▸ YOUR GOAL
Render everything from the start of the records down to the line containing "tap(697, 12)" as a JSON list of strings, one string per line and no blank lines. Leave the pictures out.

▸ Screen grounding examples
+++
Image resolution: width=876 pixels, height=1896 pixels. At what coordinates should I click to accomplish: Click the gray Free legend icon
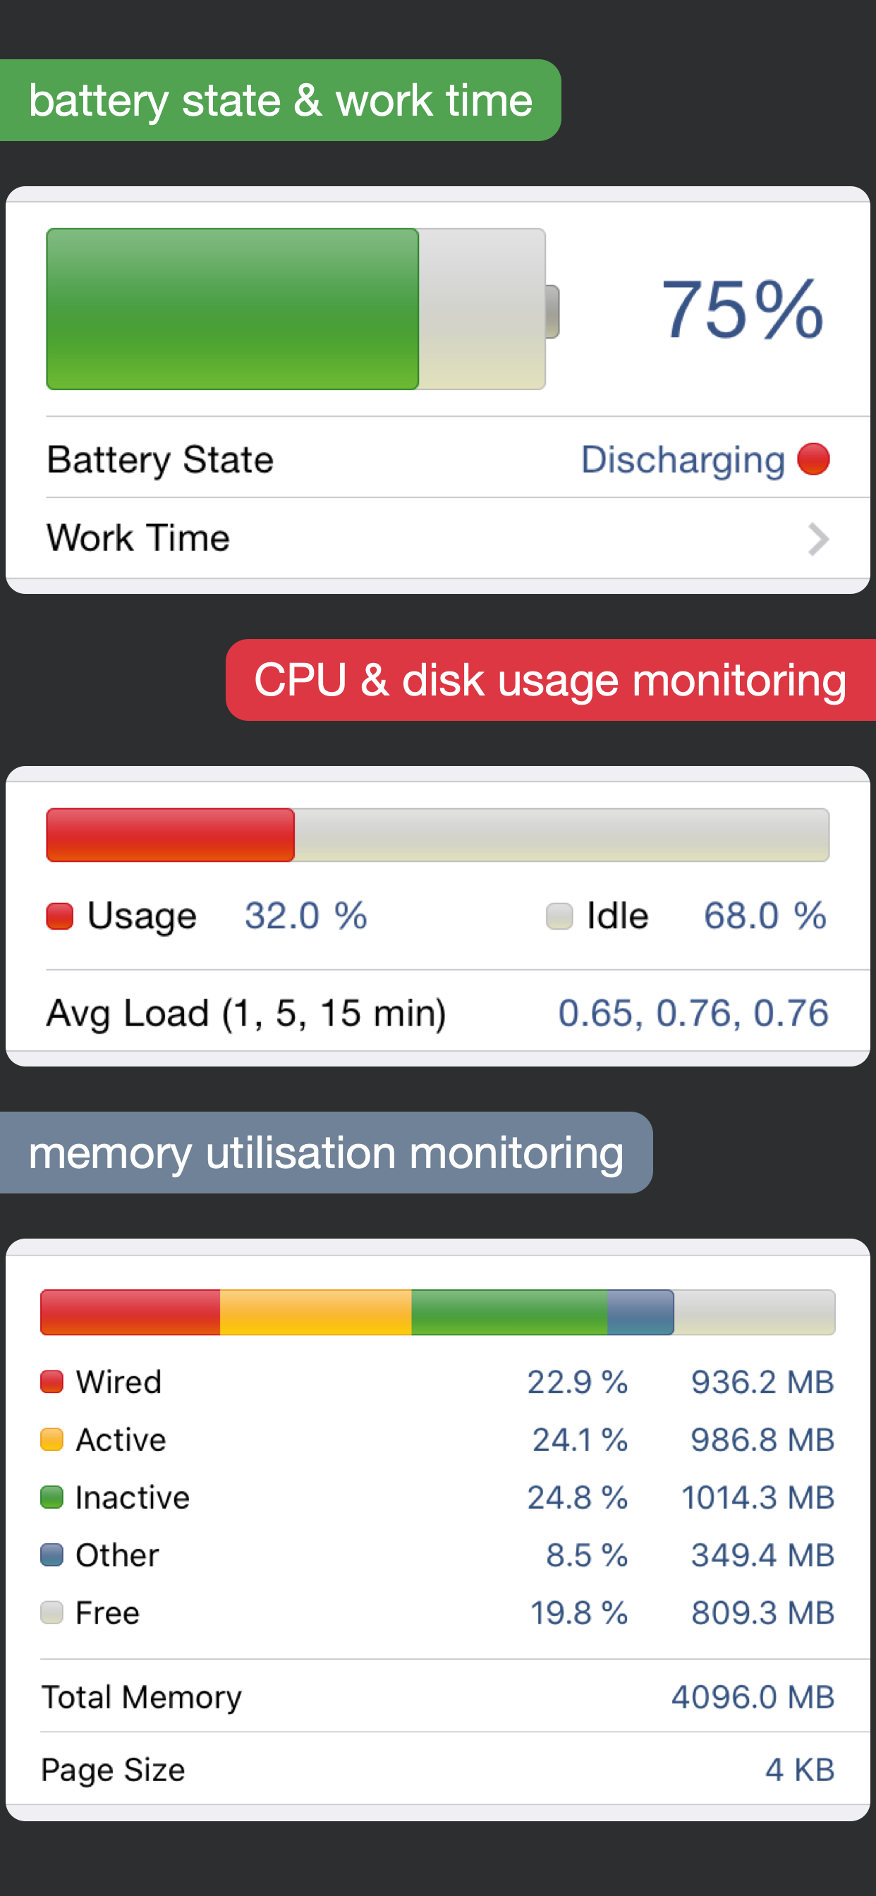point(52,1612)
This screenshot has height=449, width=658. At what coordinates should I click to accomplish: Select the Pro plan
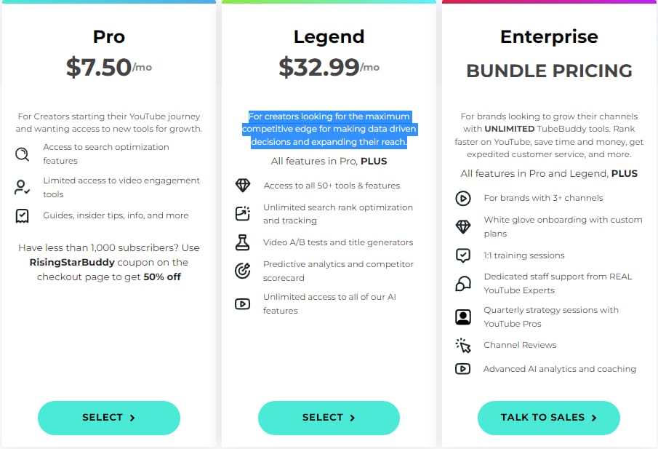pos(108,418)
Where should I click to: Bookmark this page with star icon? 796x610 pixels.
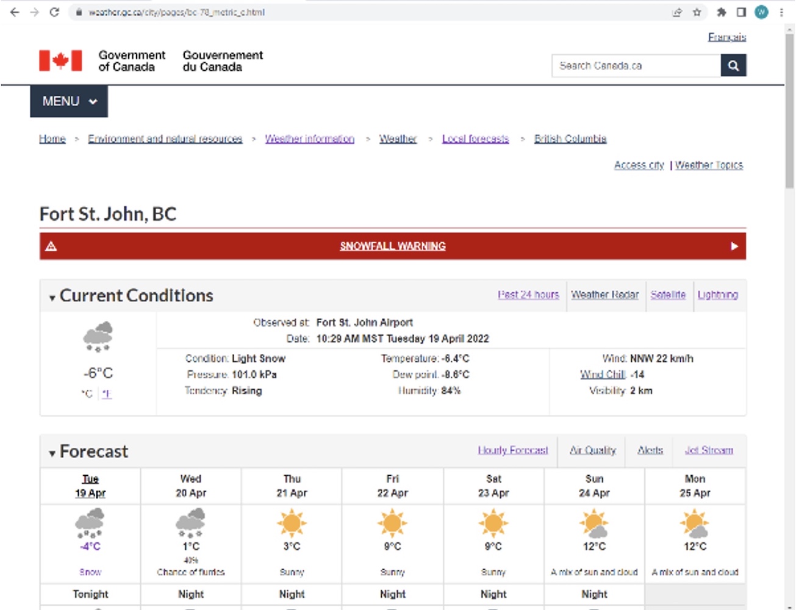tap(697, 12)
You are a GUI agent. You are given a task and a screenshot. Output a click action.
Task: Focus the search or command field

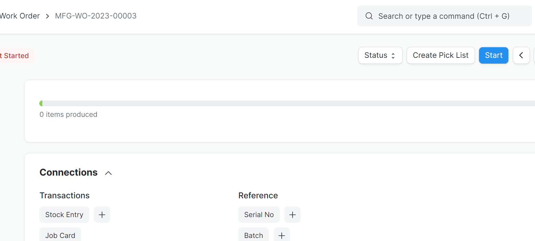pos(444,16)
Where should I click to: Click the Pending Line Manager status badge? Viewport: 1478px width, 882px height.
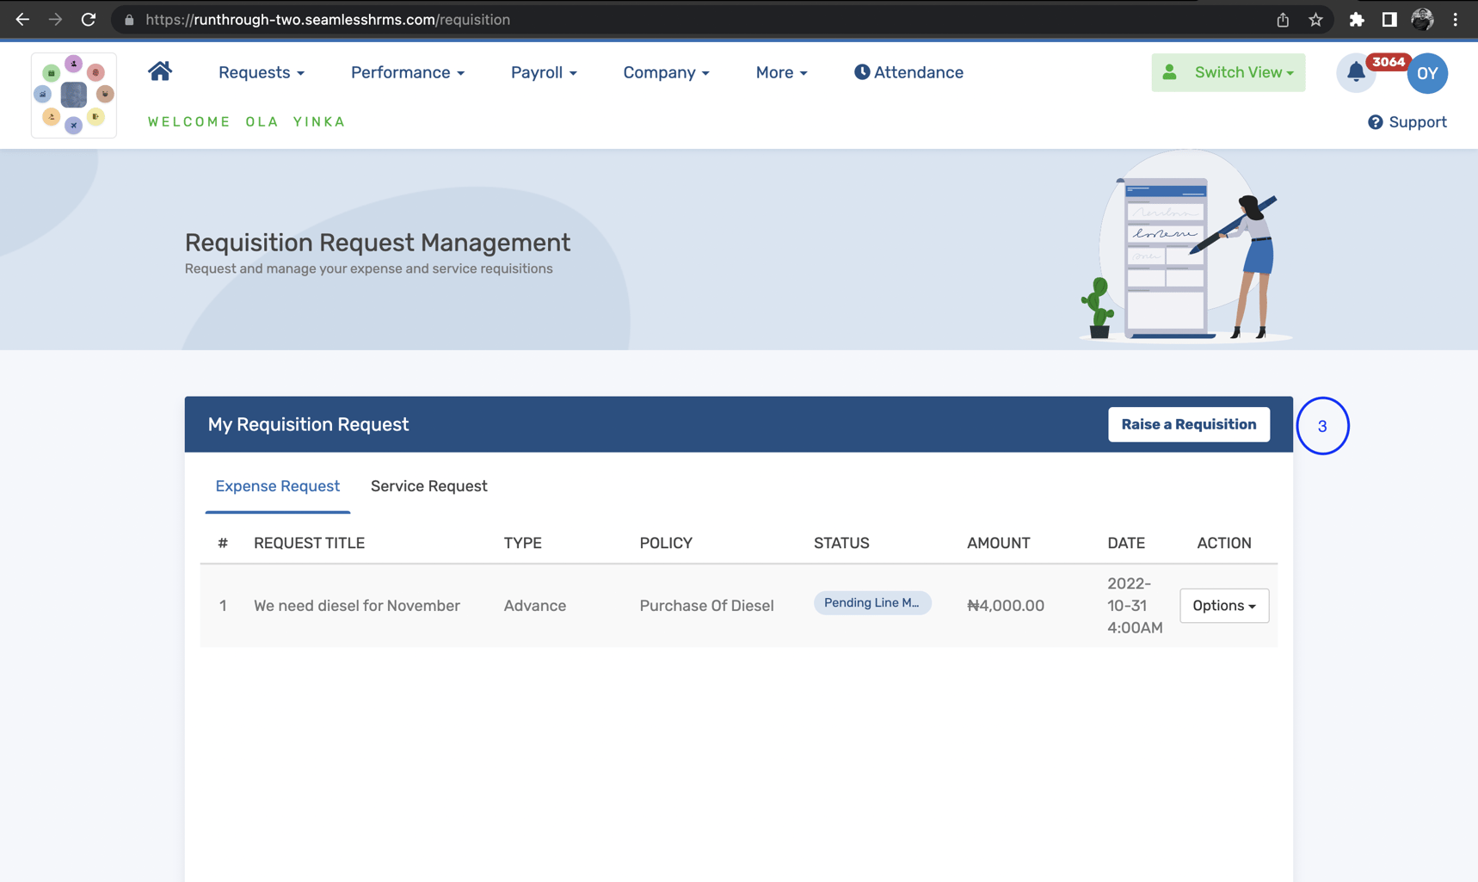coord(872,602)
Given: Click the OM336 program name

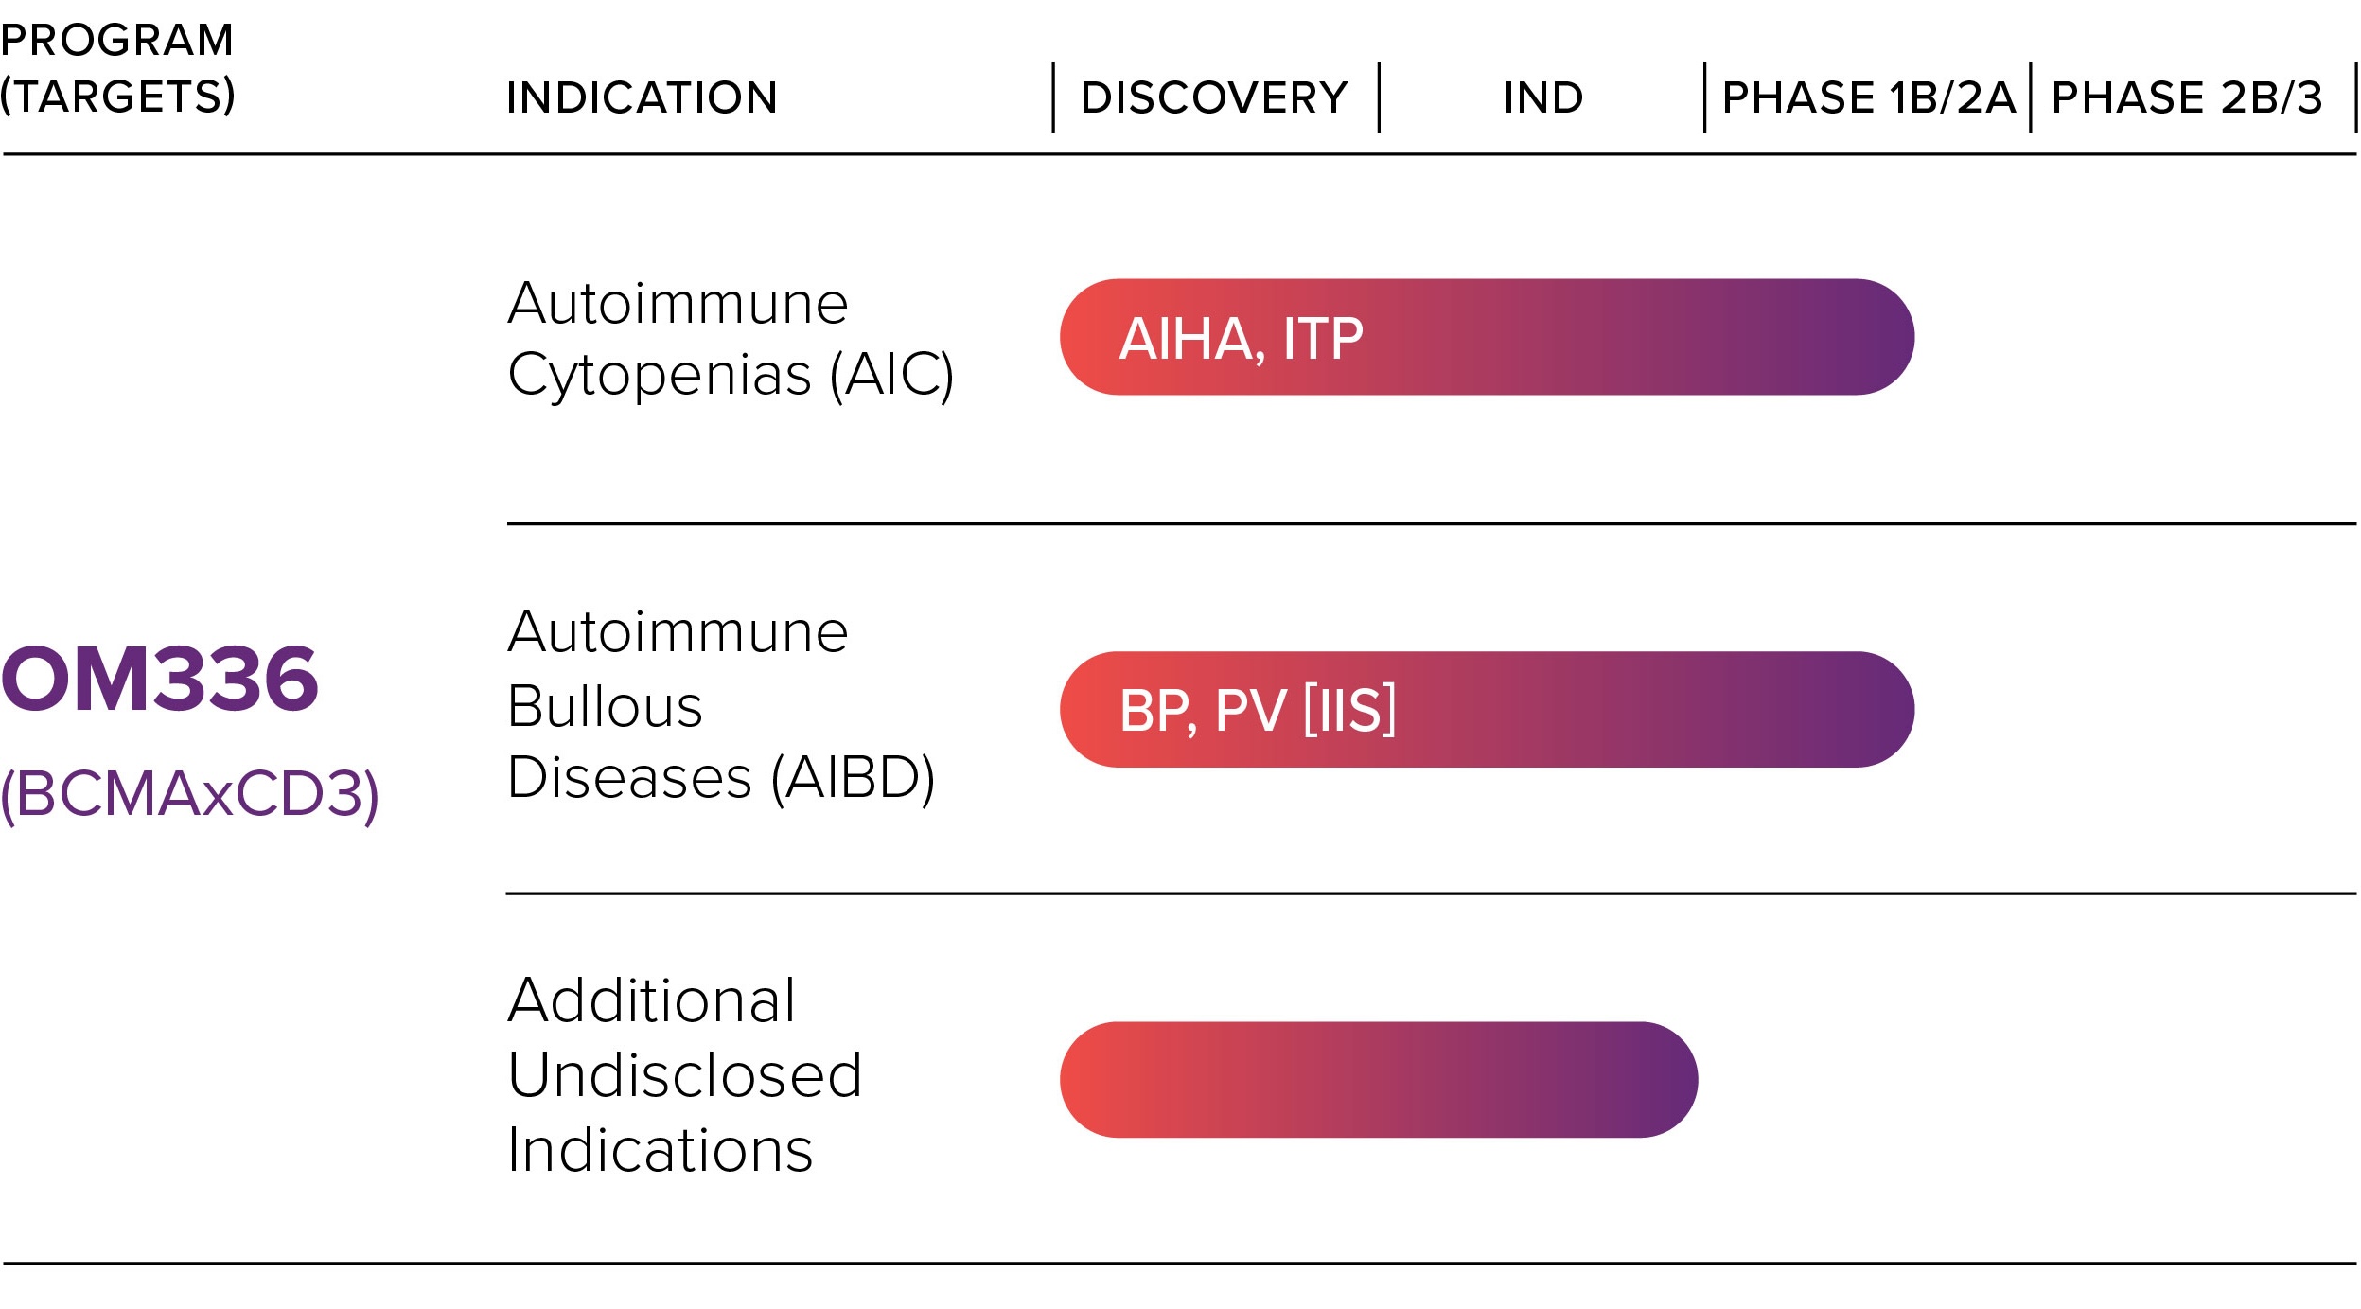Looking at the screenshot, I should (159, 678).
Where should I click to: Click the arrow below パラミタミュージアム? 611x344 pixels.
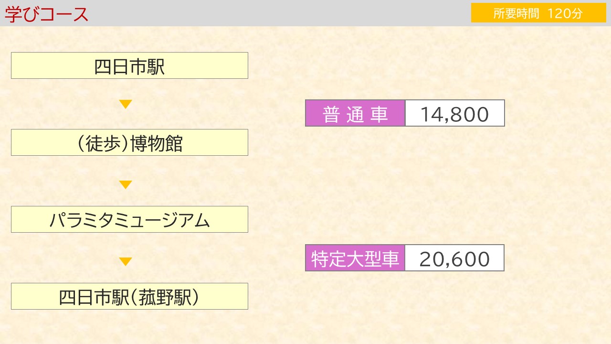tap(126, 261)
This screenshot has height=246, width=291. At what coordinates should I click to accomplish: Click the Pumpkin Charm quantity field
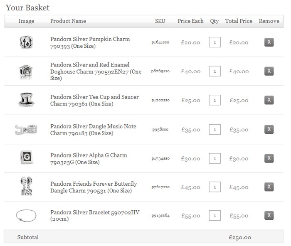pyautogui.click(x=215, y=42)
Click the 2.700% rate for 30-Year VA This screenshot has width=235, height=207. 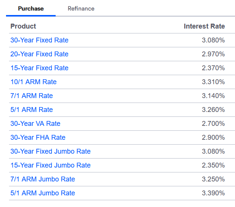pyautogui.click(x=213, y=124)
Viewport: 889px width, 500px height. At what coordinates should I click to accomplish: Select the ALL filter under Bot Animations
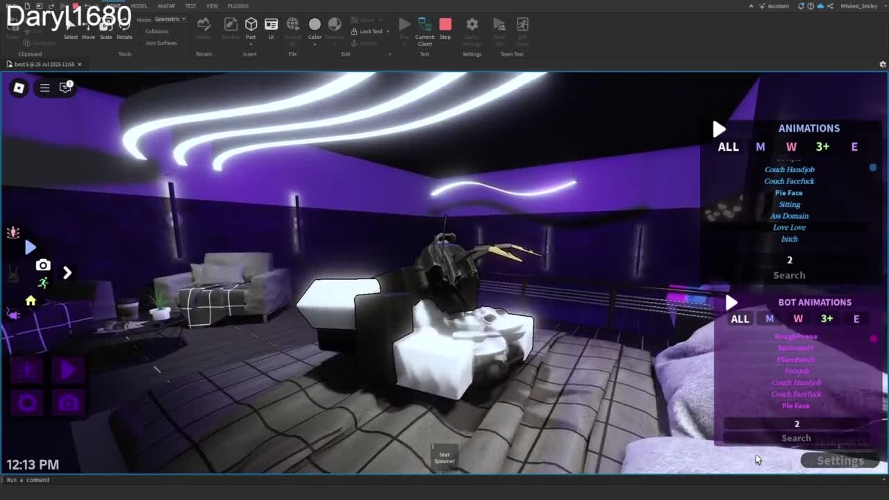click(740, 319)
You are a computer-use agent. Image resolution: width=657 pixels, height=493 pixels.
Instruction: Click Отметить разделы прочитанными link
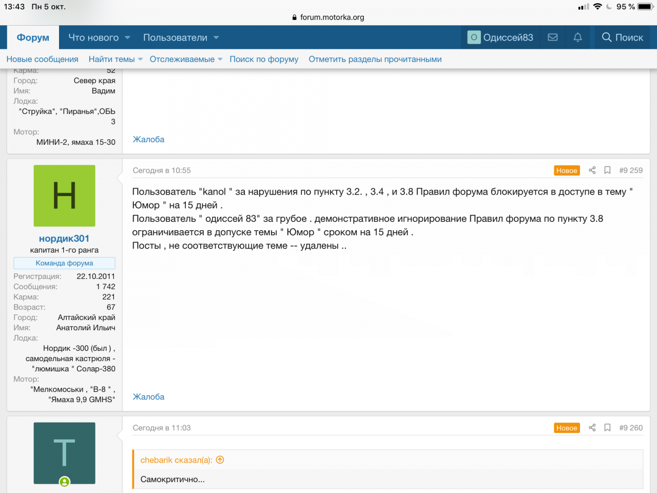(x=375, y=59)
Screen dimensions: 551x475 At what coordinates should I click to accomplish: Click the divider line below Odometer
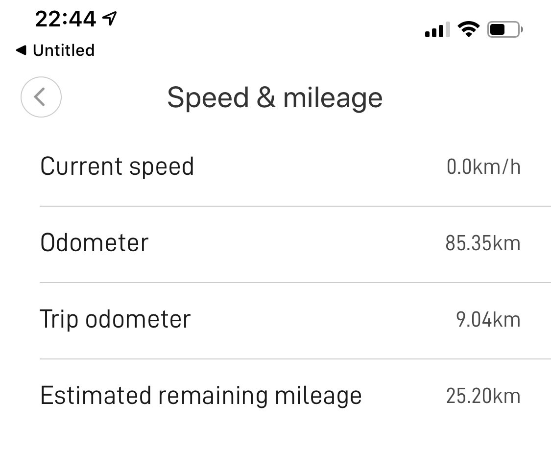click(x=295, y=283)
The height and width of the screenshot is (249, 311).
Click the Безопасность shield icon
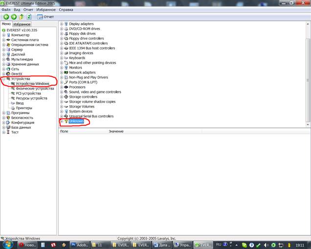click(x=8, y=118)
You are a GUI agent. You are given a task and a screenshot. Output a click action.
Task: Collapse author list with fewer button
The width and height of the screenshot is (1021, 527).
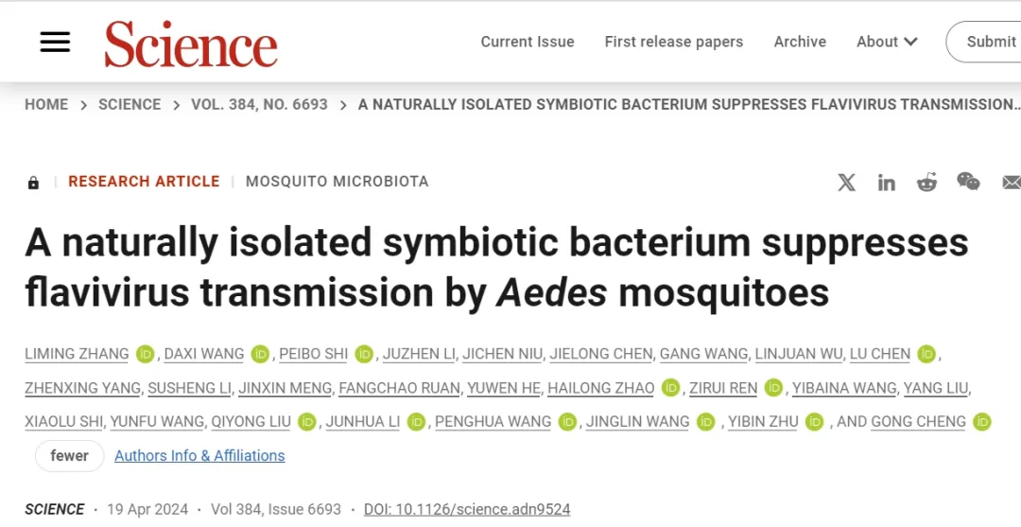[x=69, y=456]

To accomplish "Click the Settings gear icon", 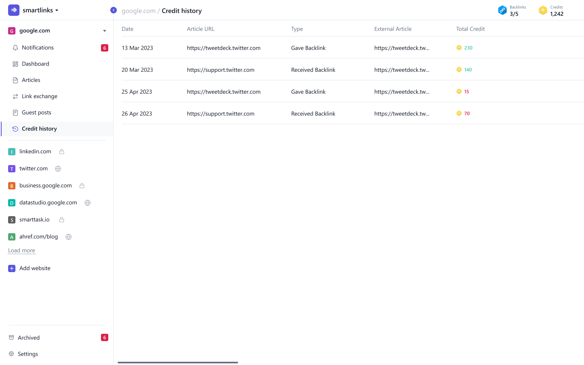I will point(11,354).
+++
▸ FULL RESPONSE
[
  "Image resolution: width=876 pixels, height=1896 pixels. At what coordinates should I click to accomplish: Click the gray Free legend icon",
  "point(52,1612)",
  "This screenshot has height=449, width=658. At what coordinates should I click to accomplish: Select the Pro plan",
  "pos(108,418)",
  "Where should I click to: Bookmark this page with star icon? 796x610 pixels.",
  "tap(697, 12)"
]